Today I’ve had a problem in one of the servers we support, no web access, no ssh, and no console just a bunch of sentences passing so fast I couldn’t read it on the terminal. The solution a simple hard reset and the system came online, it was a hard disk failure but the system online without trouble because we were using a raid configuration. One of the disks didn’t show up in the RAID array, a few tests later and declared the hardware fault the cause of the downtime.

But why did the system came down because of a disk failure if there was a RAID system available, simple the swap was spread among the disks but not in a raid system so no redundant swap partitions, when the need for data in the swap of that file system came there wasn’t any data available and the system came to a stop.

From now on we’ll create a redundant swap partition using a RAID volume so this doesn’t happen again as a server should never stop because of a disk problem,  living and learning.

Cheers,

Pedro M. S. Oliveira

BTW – to reassemble the array I used mdadm, bellow there is a simple usage if you want to reassemble a previous build array:

mdadm –manage  /dev/md0 –add /dev/sda1

this command will add the partition /dev/sda1 to the raid array /dev/md0

if you want to learn more about RAID in linux just type man mdadm or mdadm –help

QOS – Service with quality using MasterShaper

QOS – “Quality of service” – what a fancy name for somethings that will allow you to manage the available bandwidth for your servers/pcs/equipments. Usually setting up QOS is not “so fancy” to setup and manage. At work I had to setup a QOS for a custumer and didn’t want to be writing rules on my own so I searched a bit and found MasterShaper.

You can read more about it here.

Lets imagine that you want to allow p2p on your network but you don’t want to waste all your bandwidth on that kind of traffic, after all you still need bandwidth for your VOIP, http, and mail traffic.

To setup this I’ll be using CentOS and Mastershaper.

After installing a VMware virtual machine with CentOS (default install with 2 network cards), I’ve setup apache, this time I didn’t use virtualhosts or any other extras as I just wanted to create a single purpose system.

To start I’ve concufigured 2 network interfaces (internal/external)

eth0 192.168.251.249 (external)

eth1 192.168.252.249 (internal)

After downloading MasterShaper decompress it to:

/var/www/html

Install pear and pear modules as described in MasterShapper docs.

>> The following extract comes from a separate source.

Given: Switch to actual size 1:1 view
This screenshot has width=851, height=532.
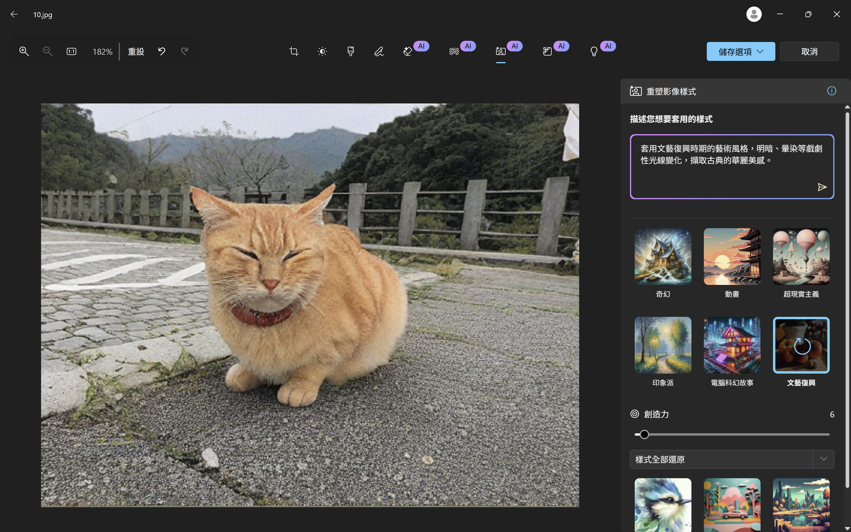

And finally create the mysql database to support the installation.

I won’t get into install details (just follow the documentation), but in the end you be able to define schedulers, hosts and services with higher or lower priority and in the end you’ll also be able to monitor all this in a pretty web interface with some graphics.

Just don’t forget to install mysql support in php, and pear, you’ll also have to configure sudo but in the end just read the documentation in mastershaper it’s very good.